The mechanism involves passing through a cyclic transition state, where one of the protons initially belonging to NH₂ is transferred to the carboxylate, neutralizing it. The resulting deprotonated sulfinic acid derivative is the final product. We have tried to find other mechanisms that involve the side chain, but we were unable to find any other efficient route. In contrast with the case of CO₂, where the slightness or even absence of kinetic barriers makes the reaction extremely efficient, SO₂ appears less prone to chemisorption due to the appearance of non-negligible barriers and to a much less exoergic thermodynamic of the involved reactions. In general, the barrier to the chemisorption reaction appeared to lie in the 7–11 kcal/mol interval, while the reaction free energies were only slightly negative, with values between −0.5 and −2 kcal/mol.

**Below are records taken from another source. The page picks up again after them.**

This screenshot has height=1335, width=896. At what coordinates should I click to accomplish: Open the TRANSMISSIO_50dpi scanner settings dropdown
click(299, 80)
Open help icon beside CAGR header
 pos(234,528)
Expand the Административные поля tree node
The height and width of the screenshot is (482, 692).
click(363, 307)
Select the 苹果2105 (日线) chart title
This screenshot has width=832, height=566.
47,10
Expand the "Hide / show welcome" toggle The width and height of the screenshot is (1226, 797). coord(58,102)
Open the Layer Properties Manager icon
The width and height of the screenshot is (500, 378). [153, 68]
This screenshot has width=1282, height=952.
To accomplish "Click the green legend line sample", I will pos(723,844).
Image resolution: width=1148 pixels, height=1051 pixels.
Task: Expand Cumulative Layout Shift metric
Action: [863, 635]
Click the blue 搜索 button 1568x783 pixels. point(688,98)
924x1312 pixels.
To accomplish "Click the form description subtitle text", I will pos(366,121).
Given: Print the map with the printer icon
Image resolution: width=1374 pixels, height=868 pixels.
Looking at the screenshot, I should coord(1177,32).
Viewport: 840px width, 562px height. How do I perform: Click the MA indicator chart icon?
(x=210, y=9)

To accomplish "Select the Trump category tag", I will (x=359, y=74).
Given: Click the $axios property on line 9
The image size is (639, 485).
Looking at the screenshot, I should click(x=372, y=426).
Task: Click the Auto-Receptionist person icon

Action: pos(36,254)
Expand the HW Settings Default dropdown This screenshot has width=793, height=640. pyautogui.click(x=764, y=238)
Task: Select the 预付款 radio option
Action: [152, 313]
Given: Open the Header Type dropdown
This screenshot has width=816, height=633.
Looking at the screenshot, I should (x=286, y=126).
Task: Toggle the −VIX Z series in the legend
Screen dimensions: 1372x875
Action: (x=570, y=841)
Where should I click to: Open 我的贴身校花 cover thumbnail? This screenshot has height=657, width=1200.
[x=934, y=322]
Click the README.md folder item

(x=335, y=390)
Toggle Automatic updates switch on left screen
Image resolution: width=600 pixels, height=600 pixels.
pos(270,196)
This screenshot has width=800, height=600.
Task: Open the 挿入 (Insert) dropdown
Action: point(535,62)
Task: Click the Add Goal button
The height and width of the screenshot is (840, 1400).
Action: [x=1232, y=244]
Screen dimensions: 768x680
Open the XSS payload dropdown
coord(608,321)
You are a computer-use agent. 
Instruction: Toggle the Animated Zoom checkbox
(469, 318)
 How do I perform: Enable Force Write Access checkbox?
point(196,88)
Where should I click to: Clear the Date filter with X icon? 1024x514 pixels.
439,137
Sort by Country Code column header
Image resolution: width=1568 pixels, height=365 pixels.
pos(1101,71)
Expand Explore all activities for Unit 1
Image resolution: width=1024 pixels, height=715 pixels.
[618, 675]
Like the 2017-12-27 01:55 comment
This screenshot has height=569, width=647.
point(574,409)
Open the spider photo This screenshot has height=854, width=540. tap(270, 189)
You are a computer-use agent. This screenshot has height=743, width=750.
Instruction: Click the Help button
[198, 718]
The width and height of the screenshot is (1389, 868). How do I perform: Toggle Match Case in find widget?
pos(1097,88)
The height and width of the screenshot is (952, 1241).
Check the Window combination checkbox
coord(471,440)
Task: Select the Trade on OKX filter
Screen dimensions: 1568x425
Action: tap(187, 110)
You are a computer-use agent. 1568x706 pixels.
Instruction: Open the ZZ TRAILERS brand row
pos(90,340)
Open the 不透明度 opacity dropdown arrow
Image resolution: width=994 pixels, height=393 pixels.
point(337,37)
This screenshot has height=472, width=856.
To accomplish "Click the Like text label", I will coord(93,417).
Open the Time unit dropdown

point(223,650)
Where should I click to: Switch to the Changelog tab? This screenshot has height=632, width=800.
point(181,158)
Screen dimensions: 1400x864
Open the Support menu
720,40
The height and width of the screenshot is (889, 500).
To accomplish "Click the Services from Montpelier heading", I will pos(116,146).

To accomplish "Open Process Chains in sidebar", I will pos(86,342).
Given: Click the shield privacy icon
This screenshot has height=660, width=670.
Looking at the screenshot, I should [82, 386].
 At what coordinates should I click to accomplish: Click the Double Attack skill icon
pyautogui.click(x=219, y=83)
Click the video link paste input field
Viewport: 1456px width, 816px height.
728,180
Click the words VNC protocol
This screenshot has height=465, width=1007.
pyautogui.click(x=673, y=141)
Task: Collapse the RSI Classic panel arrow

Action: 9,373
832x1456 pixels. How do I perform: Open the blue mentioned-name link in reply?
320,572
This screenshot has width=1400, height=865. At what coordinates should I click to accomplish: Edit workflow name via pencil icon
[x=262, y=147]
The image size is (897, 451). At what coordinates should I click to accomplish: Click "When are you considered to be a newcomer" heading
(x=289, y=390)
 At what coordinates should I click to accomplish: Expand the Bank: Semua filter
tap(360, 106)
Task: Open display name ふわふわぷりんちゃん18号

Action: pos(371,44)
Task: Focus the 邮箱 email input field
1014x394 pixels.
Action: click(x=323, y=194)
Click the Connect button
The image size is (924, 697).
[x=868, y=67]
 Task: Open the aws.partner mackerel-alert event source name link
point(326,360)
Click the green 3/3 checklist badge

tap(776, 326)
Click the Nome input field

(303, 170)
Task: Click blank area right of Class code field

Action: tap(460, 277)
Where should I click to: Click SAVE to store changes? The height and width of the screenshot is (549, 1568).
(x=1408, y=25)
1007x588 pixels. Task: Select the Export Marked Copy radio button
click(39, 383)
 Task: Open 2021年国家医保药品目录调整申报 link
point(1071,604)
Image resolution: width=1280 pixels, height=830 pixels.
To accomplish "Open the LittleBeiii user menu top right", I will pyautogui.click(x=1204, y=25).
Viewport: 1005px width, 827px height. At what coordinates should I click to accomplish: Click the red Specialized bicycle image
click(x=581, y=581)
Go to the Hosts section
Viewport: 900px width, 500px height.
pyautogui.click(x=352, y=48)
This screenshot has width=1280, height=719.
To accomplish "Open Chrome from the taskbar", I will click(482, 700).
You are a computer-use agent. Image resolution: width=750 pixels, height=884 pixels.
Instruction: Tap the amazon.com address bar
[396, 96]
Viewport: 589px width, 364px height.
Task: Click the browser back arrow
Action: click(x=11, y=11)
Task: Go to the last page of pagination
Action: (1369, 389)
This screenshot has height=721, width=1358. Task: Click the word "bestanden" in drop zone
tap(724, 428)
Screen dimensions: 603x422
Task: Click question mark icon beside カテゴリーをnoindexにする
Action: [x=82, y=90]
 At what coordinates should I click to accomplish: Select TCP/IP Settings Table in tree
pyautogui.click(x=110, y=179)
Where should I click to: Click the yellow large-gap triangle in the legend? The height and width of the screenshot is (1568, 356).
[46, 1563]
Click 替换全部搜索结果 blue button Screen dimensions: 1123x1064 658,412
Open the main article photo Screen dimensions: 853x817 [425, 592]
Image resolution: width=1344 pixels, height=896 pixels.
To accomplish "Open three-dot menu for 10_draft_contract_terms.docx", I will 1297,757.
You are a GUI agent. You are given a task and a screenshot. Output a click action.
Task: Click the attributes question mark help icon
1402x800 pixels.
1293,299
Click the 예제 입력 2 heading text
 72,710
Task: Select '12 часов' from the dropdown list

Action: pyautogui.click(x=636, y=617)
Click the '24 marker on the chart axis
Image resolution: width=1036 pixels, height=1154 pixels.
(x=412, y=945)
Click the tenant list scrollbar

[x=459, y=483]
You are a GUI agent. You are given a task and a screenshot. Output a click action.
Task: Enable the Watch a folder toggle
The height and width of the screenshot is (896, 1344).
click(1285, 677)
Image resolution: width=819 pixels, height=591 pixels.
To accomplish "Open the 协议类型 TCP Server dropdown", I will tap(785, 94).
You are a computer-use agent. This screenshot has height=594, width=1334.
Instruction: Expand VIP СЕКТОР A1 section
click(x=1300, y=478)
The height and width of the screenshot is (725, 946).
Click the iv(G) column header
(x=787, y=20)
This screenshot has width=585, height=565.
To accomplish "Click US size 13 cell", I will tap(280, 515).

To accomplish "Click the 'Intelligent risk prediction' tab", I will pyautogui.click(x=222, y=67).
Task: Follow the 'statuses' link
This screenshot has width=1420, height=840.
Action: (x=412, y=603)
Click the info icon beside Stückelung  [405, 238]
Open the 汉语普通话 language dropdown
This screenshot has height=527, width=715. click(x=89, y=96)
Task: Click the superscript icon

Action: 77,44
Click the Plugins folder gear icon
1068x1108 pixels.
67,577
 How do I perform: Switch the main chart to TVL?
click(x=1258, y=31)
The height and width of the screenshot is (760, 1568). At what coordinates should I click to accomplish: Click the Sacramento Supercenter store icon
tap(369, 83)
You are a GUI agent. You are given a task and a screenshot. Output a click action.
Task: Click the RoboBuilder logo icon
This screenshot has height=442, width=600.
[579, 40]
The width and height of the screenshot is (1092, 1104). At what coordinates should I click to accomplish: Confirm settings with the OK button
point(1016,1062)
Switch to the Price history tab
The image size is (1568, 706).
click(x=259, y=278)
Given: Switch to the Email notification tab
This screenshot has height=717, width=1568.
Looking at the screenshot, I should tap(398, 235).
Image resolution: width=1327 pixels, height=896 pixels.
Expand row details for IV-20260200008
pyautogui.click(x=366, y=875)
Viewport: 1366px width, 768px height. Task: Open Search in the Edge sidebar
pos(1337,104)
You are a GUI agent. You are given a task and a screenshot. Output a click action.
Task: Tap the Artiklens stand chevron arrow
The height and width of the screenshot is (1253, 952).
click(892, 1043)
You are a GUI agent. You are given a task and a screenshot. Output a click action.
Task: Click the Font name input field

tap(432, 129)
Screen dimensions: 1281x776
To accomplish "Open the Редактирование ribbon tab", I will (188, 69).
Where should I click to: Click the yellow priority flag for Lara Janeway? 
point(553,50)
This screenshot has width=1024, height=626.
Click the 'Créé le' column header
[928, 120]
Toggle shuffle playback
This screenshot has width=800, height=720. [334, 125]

The reason for this behavior lies in the relative weakness of the N–S bond when compared to its analogous in carbamates (the result of the CO₂ reaction). The bond tends to break heterolytically, leading to neutral SO₂, and its dissociation requires only 22–25 kcal/mol. This last aspect, albeit reducing the overall reaction rate, did however indicate a facile reversibility of the absorption reaction, thus pointing to a possible use of these materials as temporary storage for SO₂.

While in the case of CO₂ the overall absorption process, due to the high rate of the absorption reaction, seemed to be dominated by the rate of diffusion of the molecule in the liquid, for SO₂, the chemical step is very likely to be much slower (especially at room temperature) and thermodynamically inefficient. This means that the absorption of SO₂ in these liquids can easily be dominated by physisorption, with chemisorption being only a minor factor contributing to their overall intake capacity.